BioAcyl Corp

Fidelity of wound healing after myocardial infarction (MI) is an important determinant of subsequent adverse cardiac remodeling and failure. Macrophages derived from infiltrating Ly6C^hi (lymphocyte antigen 6 complex, locus C) blood monocytes are a key component of this healing response; however, the importance of other macrophage populations is unclear.

We used a variety of in vivo murine models and orthogonal approaches, including surgical MI, flow cytometry and single-cell RNA sequencing, lineage tracing and cell tracking, splenectomy, parabiosis, cell adoptive transfer, and functional characterization, to establish an essential role for splenic CD169⁺Tim4⁺ (cluster of differentiation 169⁺; T cell immunoglobulin– and mucin-domain–containing molecule 4) marginal metallophilic macrophages (MMMs) in post-MI wound healing in mice. Flow cytometry was used to measure circulating CD169⁺Tim4⁺ monocytes in humans with ST-segment–elevation MI and control participants with stable coronary artery disease undergoing elective percutaneous coronary intervention.

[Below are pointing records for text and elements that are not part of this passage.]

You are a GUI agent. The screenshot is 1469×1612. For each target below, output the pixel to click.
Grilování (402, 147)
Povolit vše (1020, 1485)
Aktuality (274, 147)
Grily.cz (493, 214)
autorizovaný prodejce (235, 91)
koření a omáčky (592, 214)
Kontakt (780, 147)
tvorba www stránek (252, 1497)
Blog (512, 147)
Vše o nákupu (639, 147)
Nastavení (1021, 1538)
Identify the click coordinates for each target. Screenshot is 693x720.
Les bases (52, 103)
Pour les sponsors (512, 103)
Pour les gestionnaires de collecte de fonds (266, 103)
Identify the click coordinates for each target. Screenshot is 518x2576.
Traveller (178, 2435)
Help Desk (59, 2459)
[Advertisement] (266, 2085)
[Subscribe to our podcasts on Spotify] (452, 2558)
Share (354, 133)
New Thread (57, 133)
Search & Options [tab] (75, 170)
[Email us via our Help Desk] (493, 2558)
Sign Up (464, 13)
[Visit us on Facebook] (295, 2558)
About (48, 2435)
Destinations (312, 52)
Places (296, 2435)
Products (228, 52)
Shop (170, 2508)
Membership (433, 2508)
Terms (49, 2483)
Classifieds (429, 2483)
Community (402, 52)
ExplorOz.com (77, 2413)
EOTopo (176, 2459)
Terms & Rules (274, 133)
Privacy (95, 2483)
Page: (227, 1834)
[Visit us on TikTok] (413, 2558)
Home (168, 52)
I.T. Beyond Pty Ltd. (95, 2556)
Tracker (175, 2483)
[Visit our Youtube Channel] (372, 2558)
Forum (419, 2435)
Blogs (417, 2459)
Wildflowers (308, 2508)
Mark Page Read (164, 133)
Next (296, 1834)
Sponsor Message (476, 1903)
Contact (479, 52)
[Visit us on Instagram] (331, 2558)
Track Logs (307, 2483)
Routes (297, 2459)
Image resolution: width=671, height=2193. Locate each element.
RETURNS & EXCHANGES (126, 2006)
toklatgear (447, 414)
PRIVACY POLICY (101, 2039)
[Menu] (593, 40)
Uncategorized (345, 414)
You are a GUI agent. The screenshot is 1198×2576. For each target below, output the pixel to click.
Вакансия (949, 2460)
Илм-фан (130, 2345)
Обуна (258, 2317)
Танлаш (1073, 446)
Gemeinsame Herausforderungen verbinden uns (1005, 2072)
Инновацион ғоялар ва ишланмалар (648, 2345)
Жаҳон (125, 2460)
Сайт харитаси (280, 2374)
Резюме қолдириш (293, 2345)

Splenic CD169⁺Tim4⁺ MMMs circulate in blood as Ly6C^low monocytes expressing macrophage markers and help populate CD169⁺Tim4⁺CCR2⁻LYVE1^low macrophages in the naive heart. After acute MI, splenic MMMs augment phagocytosis and CCR (C-C motif chemokine receptor) 3 and CCR4 expression, and robustly mobilize to the heart, resulting in marked expansion of cardiac CD169⁺Tim4⁺LYVE1^low macrophages with an immunomodulatory and proresolving gene signature. These macrophages are obligatory for apoptotic neutrophil clearance, suppression of inflammation, and induction of a reparative macrophage phenotype in the infarcted heart. Splenic MMMs are both necessary and sufficient for post-MI wound healing, and limit late pathological remodeling. Liver X receptor-α agonist–induced expansion of the splenic marginal zone and MMMs during acute MI alleviates inflammation and improves short- and long-term cardiac remodeling. Humans with acute ST-segment–elevation MI also exhibit expansion of circulating CD169⁺Tim4⁺ cells, primarily within the intermediate (CD14⁺CD16⁺) monocyte population.

Splenic CD169⁺Tim4⁺ MMMs are required for proresolving and reparative responses after MI and can be manipulated for therapeutic benefit to limit long-term heart failure.